Internal inconsistencies and subcultures exist within any culture- and usually that’s okay. The sub-culture in a department or team encourages identification amongst members of that team, it can bind groups together, and it’s often adaptive for that particular group, given the demands and constraints of their specialized function.

2. Having a Team Building or Social Event is a Great way to Change Culture

Oh boy, where to start with this one….

Warning:  Sending your employees on a team-building social event will not change your culture any more than sending the Amish to a movie will change theirs. Social events can (theoretically anyway) impact morale and team dynamics, but that is not the same thing as culture!  Culture is not so superficial that a couple of events can create any kind of lasting, strategic change.

And frankly, if your CEO thinks it’s a good idea to spend a bunch of cash on social events as a strategy to produce the vaguely defined outcome of ‘culture change’ , you have bigger problems than your organizational culture…

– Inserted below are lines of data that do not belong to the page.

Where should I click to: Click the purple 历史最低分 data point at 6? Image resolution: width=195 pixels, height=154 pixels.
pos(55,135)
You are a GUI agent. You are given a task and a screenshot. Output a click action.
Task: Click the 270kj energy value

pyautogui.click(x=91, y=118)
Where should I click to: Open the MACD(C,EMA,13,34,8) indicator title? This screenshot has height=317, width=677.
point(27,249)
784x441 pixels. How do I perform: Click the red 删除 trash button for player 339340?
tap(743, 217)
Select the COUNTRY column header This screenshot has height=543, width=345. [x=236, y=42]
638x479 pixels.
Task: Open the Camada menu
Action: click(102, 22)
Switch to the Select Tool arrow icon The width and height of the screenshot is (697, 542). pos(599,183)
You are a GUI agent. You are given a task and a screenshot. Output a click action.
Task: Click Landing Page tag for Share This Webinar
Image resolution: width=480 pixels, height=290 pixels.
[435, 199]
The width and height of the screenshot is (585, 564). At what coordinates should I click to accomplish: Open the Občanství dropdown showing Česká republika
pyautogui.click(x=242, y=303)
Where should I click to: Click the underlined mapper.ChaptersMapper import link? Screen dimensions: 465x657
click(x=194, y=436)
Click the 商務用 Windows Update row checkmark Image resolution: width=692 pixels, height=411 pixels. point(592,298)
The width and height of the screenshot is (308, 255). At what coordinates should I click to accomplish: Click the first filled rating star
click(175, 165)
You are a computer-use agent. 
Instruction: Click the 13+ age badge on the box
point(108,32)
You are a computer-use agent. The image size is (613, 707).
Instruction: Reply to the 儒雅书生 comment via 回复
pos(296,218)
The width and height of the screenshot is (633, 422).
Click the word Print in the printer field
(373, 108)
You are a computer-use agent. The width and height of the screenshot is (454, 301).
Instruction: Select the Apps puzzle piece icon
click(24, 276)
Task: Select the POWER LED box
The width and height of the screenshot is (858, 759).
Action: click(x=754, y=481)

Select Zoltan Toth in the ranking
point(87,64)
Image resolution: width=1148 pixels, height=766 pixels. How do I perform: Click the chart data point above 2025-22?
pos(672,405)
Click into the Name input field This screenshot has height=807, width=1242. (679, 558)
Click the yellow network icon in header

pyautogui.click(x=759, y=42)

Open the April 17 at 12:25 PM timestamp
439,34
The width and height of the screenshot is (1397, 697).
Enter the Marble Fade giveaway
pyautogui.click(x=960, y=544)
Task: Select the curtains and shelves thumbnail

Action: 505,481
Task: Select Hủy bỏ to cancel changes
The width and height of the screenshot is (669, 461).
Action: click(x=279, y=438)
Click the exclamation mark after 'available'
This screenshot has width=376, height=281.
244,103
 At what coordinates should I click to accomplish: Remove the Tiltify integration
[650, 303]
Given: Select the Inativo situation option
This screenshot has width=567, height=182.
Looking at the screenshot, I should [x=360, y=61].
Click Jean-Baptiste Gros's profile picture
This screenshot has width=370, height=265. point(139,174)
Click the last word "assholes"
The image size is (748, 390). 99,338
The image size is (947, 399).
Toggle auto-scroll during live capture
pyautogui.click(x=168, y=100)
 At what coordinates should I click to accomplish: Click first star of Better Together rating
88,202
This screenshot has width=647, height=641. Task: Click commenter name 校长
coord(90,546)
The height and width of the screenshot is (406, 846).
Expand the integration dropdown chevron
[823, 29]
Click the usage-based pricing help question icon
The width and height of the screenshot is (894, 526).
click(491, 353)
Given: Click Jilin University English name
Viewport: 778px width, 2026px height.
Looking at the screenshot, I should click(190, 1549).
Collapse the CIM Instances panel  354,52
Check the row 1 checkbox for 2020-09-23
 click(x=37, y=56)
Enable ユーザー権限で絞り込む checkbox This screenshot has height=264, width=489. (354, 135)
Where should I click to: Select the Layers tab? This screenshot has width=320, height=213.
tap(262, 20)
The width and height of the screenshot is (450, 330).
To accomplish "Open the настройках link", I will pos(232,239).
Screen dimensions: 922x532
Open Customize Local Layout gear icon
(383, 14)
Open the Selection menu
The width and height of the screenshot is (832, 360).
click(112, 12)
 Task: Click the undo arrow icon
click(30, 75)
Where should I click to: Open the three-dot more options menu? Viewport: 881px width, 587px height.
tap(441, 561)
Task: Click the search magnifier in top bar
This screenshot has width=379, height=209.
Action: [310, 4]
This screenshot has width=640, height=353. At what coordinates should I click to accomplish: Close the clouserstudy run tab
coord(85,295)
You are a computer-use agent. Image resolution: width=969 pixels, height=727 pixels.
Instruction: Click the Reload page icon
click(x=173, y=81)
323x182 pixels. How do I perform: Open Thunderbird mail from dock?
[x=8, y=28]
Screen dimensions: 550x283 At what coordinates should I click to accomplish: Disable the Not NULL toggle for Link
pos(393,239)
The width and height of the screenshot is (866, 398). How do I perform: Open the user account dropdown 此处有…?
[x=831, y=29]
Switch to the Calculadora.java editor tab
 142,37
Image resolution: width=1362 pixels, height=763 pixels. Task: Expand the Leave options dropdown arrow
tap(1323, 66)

3. HR Can Change an Organization’s Culture

I wish this one were true, but it is definitely not. Just like employee engagement, retention and a host of other initiatives that (for better or worse) get handed to HR, we cannot hope to implement culture change alone. Because culture is enacted, dynamic and crowd-sourced, culture change should be thought of less like surgery, and more like conducting an orchestra, where the players are creating something together. You can’t just unilaterally change culture; you need your ‘players’ to willingly start playing a new tune.